Decarbonizing investment accounts has been a growing movement over the past decade. Also called divesting, the idea is to get pension plans, school endowments, and other assets under management to remove all fossil fuel investments from their portfolios. 

To some, divesting from fossil fuels is a moral imperative: People may not want to support coal companies or deforestation practices through their 401(k) contributions.

But it’s also a financial one: It’s become “really clear in the data that it’s a bad financial bet to invest in the fossil fuel sector,” Heather Coleman, environment program director with Wallace Global Fund, told Fast Company in 2021. 

“Climate risk isn’t just about fossil fuel stocks or coastal real estate,” Blake notes in a statement: “It’s a broad, interconnected threat that touches huge parts of the economy.”

In 2025 alone, climate-fueled disasters caused the United States $115 billion in damages.

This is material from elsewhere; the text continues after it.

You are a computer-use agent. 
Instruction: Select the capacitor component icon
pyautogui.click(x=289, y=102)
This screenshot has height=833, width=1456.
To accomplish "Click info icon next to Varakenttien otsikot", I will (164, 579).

Every 1 degree Celsius of warming, one report found, costs the world 12% in GDP losses. 

The lawsuit could be a “pivotal turning point”

Banks are aware of, and are attempting to manage, these climate-related financial risks. 

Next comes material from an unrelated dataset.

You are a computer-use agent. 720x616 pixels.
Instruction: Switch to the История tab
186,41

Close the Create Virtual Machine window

So are businesses like Cushman & Wakefield—which has said, according to the lawsuit, that “[w]ith assets increasingly exposed to rising sea levels and flooding, and challenges like extreme and unseasonal weather patterns, real estate professionals cannot afford to ignore climate change.”

“The Company well knew,” the lawsuit continues, “that prudent financial stewardship and climate risk considerations went hand in hand.”

And yet, it alleges, the company’s retirement plan fiduciaries ignored, or failed to evaluate, this concern.

“What’s striking here is that Cushman & Wakefield understood these risks in its own business operations, but it failed to protect its workers’ retirement savings from the same dangers,” Blake said.

A spokesperson from Cushman & Wakefield told Fast Company that it plans to fight the lawsuit.

“This claim is a variation on widely asserted legal theories that have been prevalent for many years,” the spokesperson said in a statement. “We have thoughtful processes in place that are designed to give our plan participants a variety of prudent investment options. Once served, we will appropriately defend this case.”

The lawsuit concerns one particular fund, alleging that Cushman & Wakefield failed to “evaluate, monitor, and remove the Westwood Quality SmallCap Fund, which exposes retirement savers to dangerous levels of climate-related financial risk while at the same time underperforming and charging unreasonably high fees,” according to ClientEarth.

“When your employer offers you a set of retirement options, you assume they’ve done the work to make sure those options are sound. You pick a fund, you contribute every month, and you trust that someone is paying attention to the risks,” Renee Kvek, lead plaintiff and former employee for Cushman & Wakefield, said in a statement. 

If successful, though, the lawsuit could have implications for retirement accounts beyond that one fund. 

“Retirement savings are workers’ deferred wages. They represent decades of labor and trust in a system that is supposed to protect their future,” Amy Gray, Stand.earth climate finance associate director, said in a statement. “This case could be a pivotal turning point in how courts, companies and retirement funds view climate risk, and prove that protecting retirement security isn’t political. It’s responsible.”